Same with Minecraft - when you get fed up of exploring your effectively infinite world, there's building stuff, playing with redstone circuitry, fighting, potions, railways, breeding horses... The procedural generation is part of an ensemble. So the jury's out until we here what No Man's Sky's gameplay is like.
In a survey of 100 programmers, 111111 thought that duck-typing was a good idea.
As an Age of Empires / Empire Earth fan, I respectfully assert that I prefer random maps. If I'm going to sink a few hundred hours into getting good at a game, I prefer to win by skillful improvising instead of by optimizing my build orders around map travel routes that are known to-the-second and careful memorization of tile counts where I know I can block off a passage most efficiently every game. If your asymmetrical armies are well defined (and admittedly, that means they are not very asymmetrical), no map will give such an extreme advantage that it can't be overcome by spotting it early and adapting your strategy to force an engagement somewhere else. Or, hell, 'when he sees this advantageous narrow passage he's sure to build a lot of scissors units, so I'll build a bunch of rocks in anticipation and take bigger advantage than he will'.

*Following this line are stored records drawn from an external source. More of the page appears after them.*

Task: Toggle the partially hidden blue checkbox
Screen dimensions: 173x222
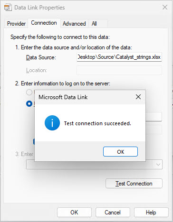Action: pyautogui.click(x=34, y=142)
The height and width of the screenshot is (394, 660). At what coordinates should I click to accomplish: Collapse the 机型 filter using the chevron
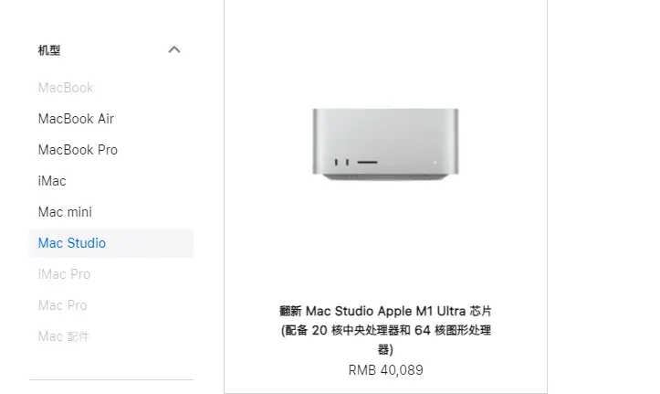[x=174, y=49]
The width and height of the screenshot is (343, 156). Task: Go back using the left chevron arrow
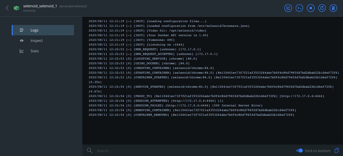coord(7,8)
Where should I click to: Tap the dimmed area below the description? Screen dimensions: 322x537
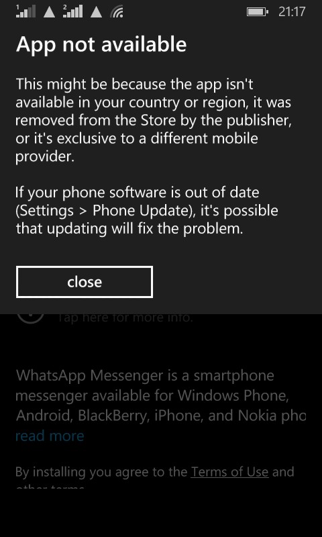coord(161,514)
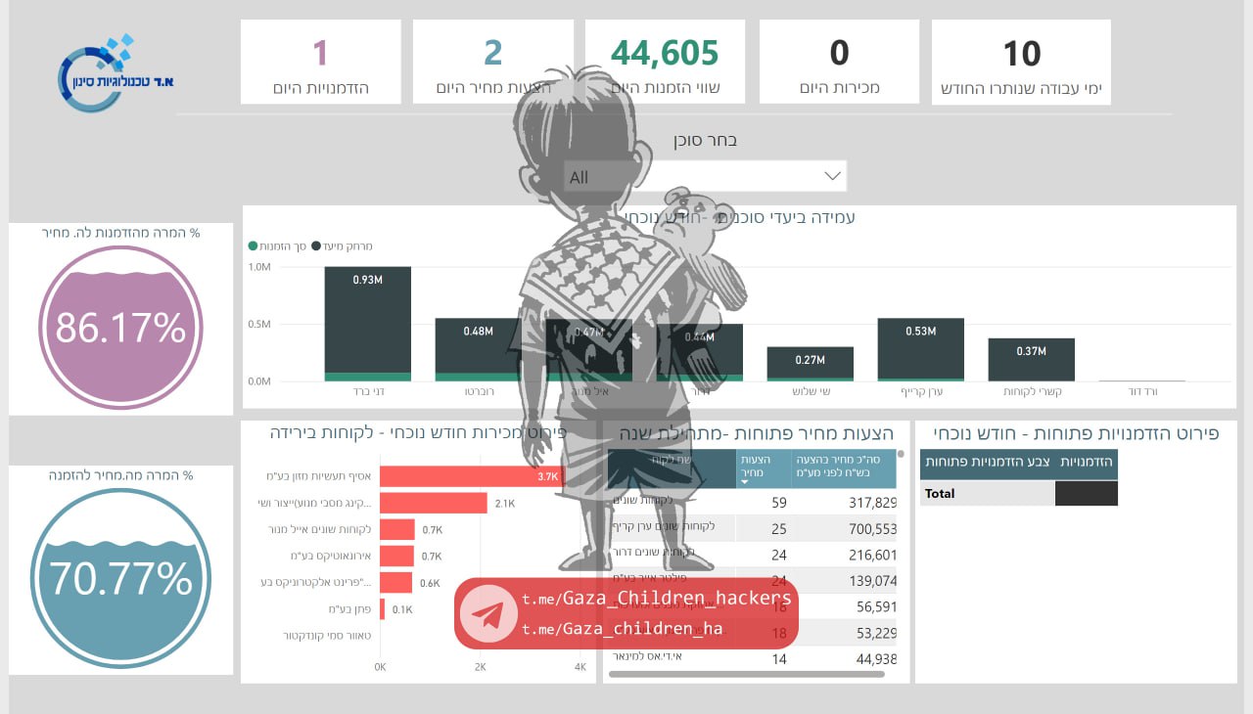The height and width of the screenshot is (714, 1253).
Task: Select the שי שלוש bar labeled 0.27M
Action: [x=810, y=363]
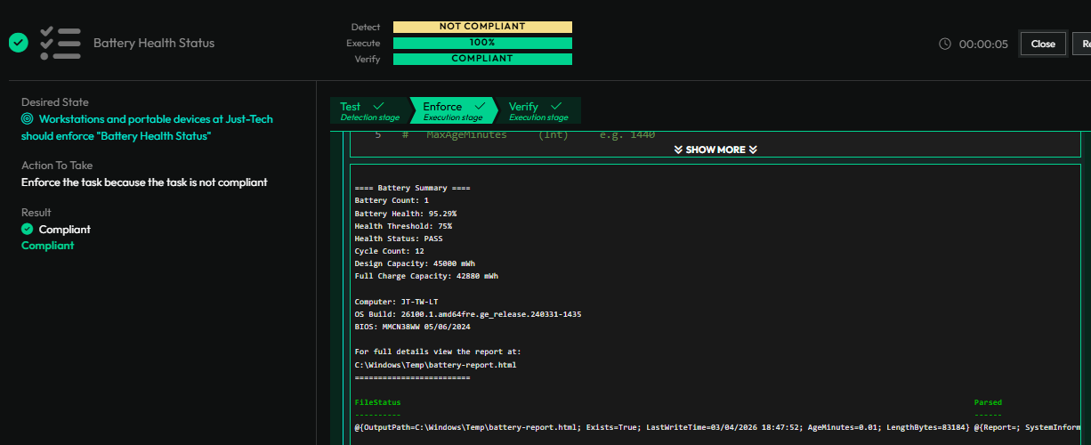Click the checklist task icon beside the title
Image resolution: width=1091 pixels, height=445 pixels.
[x=60, y=43]
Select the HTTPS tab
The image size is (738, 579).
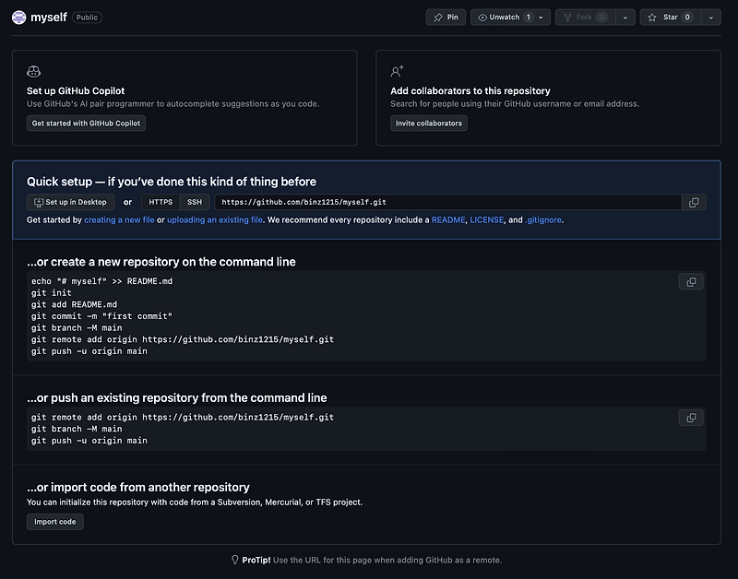click(x=161, y=202)
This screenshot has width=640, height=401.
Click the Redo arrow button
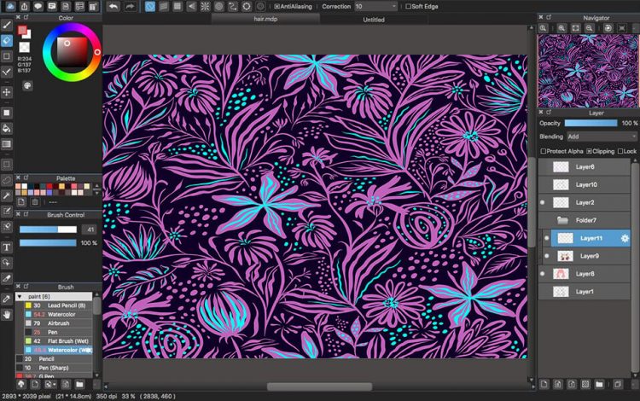tap(130, 6)
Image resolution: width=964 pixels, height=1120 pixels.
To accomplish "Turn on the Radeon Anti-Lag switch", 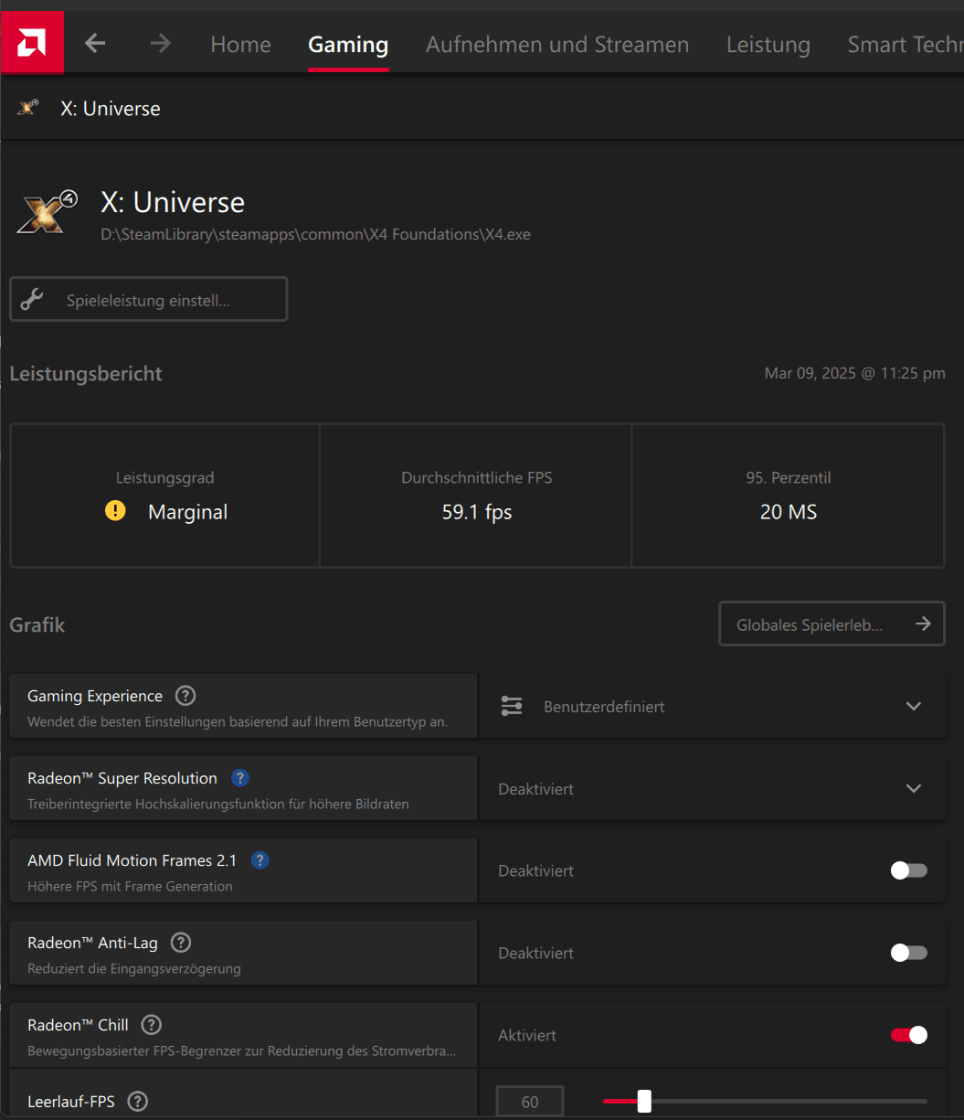I will (x=908, y=953).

It seems like random-map RTSes and hand-built-map RTSes are really different subgenres altogether, and they draw different crowds.
Like Elite Dangerous? :P
Ant(Dude) @ Quality Foraged Links (AQFL.net) & The Ant Farm (antfarm.ma.cx / antfarm.home.dhs.org).
It does initially feel like Spore, but when Giantbomb were talking/hanging out with a some of the developers (E3 Day 1 GiantBombcast, at around 30min in or so), they pushed the devs about what the hell you do besides exploring and they didn't go too far and promise too much. They did mention some ideas that haven't been completely fleshed out yet: combat - space and planet-level, exploring (sharing? ugh), resource mining, ship upgrading. I would personally like it if they created some giant ship-design tree that would possibly be based on what your planet(s) had. But as they mentioned, these either weren't showable, or were just ideas they had, so it's probably best to wait it out and see if they can find some good gameplay mechanics and game goals. Otherwise it'll be "201X's Spore". (although I personally didn't mind Spore at the smaller kens; it's just that I remember my last hours of Spore were playing a frustrating planetary micromanagement sim. )
0- Eamonman Proud member of DNRC
You save the initial values that created it then any changes to it must be saved separate and appended after its creation each time.